基于可验证奖励的强化学习（RLVR）提升了大型语言模型（LLMs）的推理能力，但其在探索过程中存在不稳定性。我们提出了FR3E（首次回报、熵激发探索）框架，这一结构化探索方法能够识别推理轨迹中的高不确定性决策点，并通过定向回滚构建语义基础的中期反馈。该方法无需依赖密集监督即可提供针对性指导。在数学推理基准测试（AIME24）上的实证结果表明，FR3E促进了更稳定的训练过程，生成了更长且更连贯的响应，并提高了完全正确轨迹的比例。这些成果凸显了该框架通过更稳健和结构化的探索，有效提升LLM推理能力的优势。

English

Reinforcement Learning from Verifiable Rewards (RLVR) improves the reasoning abilities of Large Language Models (LLMs) but it struggles with unstable exploration.
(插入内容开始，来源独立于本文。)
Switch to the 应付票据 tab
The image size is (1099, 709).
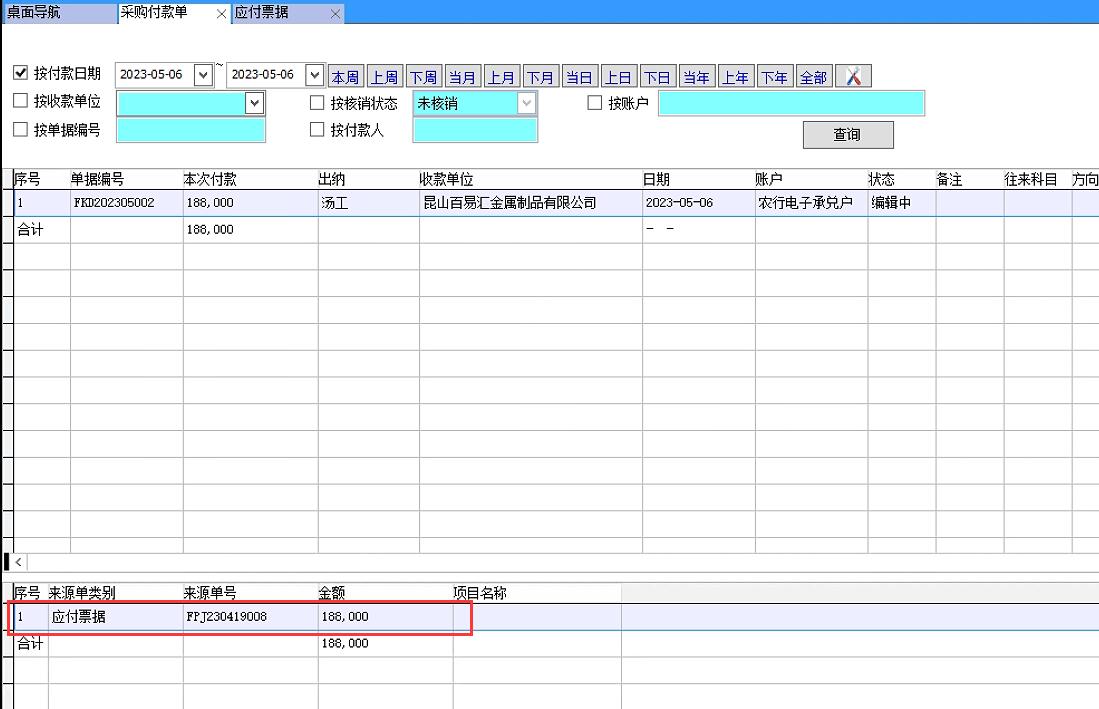click(x=262, y=13)
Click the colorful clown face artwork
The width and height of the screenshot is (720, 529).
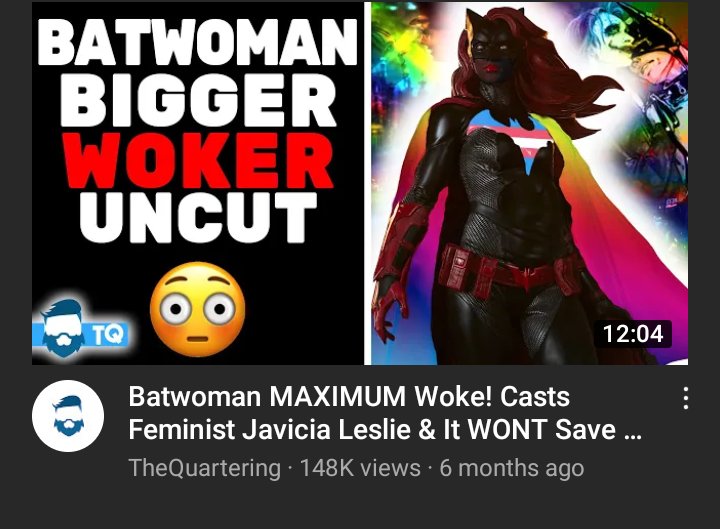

We propose FR3E (First Return, Entropy-Eliciting Explore), a structured exploration framework that identifies high-uncertainty decision points in reasoning trajectories and performs targeted rollouts to construct semantically grounded intermediate feedback. Our method provides targeted guidance without relying on dense supervision. Empirical results on mathematical reasoning benchmarks(AIME24) show that FR3E promotes more stable training, produces longer and more coherent responses, and increases the proportion of fully correct trajectories. These results highlight the framework's effectiveness in improving LLM reasoning through more robust and structured exploration.